Although names and social location are different, it seems we of 2023 CE experience similar events: missiles of invading armies destroy homes and houses of worship; local people fear being overrun by an increasing number of migrants; internal rivalries between powerful military leaders vanquish their own people caught in the middle and destroy their cities.
Within this unsettling context of then and now, the scripture writers give us this ‘river message’, deep and enduring, about ‘foreigners,’ ‘Gentiles’, a ‘Canaanite woman,’ all of whom were considered ‘outsiders’ by the Israelite and Jewish Christian communities of the time. When events are overwhelming and threaten our security, the outsiders were often blamed for personal and communal misfortune, for unwanted change and economic hardship in biblical times, as in our own times.
In Jesus’ time, there was deep animosity between the Canaanites (the “out” group), and Israelites (the “in” group – the chosen people.) This hatred probably existed since the time of Joshua when his armies entered Canaan about 1250 BCE. In the Book of Joshua, we read that the Israelites conquered the Canaanites who worshipped false gods and seized their land – the Promised Land – which is present day Israel, Gaza, the West Bank, Jordan and parts of Lebanon and Syria. The woman of today’s reading is called Canaanite by Matthew and Syro-Phoenician by Mark; in either circumstance, she was ‘pagan.’ She was not Jewish, did not worship like Jesus and his disciples, her accent was probably different, and God was not on her side.
Nevertheless, this unnamed Canaanite woman was persistent and crossed strict religious and social boundaries to save her daughter (we cannot underestimate the power of a mother’s love in human and non-human creatures.) The disciples wanted the woman gone, “get rid of her,” and Jesus did not answer her at first, “he gave her no response.”
From the reading, it seems Jesus understood he was called only to save his own people of Israel. He did not cure outsiders. However, Jesus changed his mind about the woman, and cured her daughter – a miracle he was initially reluctant to perform. Although his first words were harsh, Jesus continued talking with the Canaanite woman face to face; he responded to her insistence and her faith and moved beyond seeing her as a ‘foreigner.’ By engaging the Canaanite woman, perhaps Jesus changed his understanding of himself, who he was, and his mission.
In the introduction to her book Hearts on Fire about the Maryknoll Sisters, Penny Lernoux recalls a reflection by Sister Barbara Hendricks, M.M.

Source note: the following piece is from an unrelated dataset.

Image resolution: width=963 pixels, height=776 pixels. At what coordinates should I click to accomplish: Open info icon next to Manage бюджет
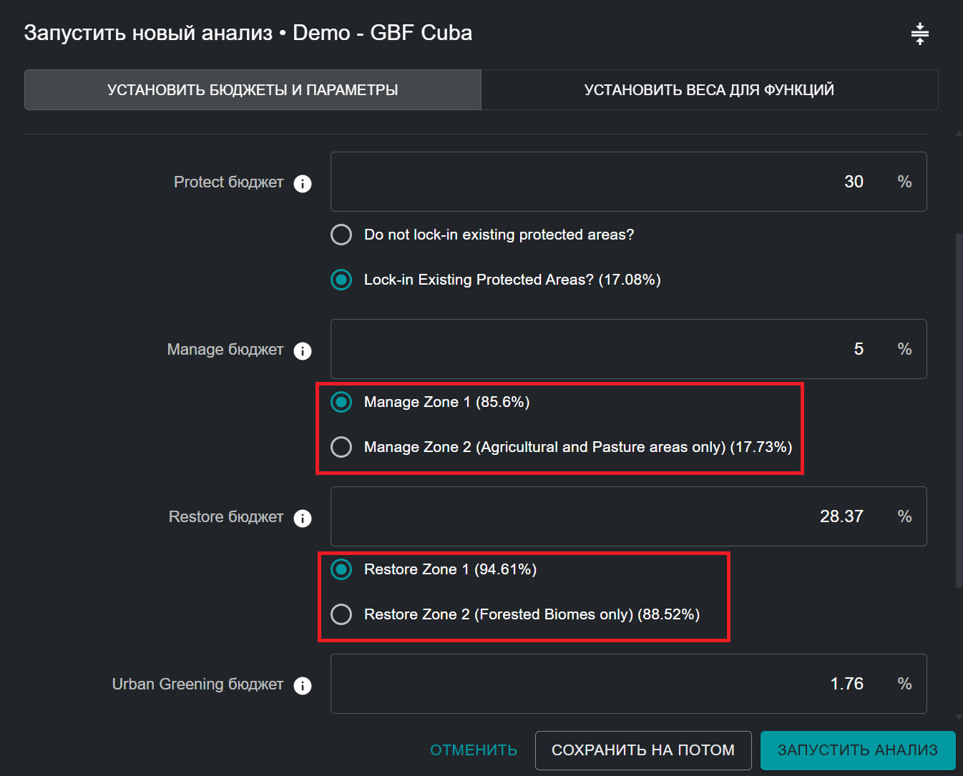coord(303,351)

Although the pioneer Maryknoll women could not have articulated it, they had become missioners because of ‘a desire, a compulsion, to search for the other… the one who lives at the other end of the world…it is only through that other person you find out who you really are. In the end you are searching for another dimension of yourself.’ p. xxxii
The poet, Henry W. Longfellow also echoes the ‘river message’ of today’s scriptures. “If we could read the secret history of our enemies, we should find in each person’s life sorrow and suffering – enough to disarm all hostility.”
Sister Sue Rech, MM, is on mission in Arusha, Tanzania.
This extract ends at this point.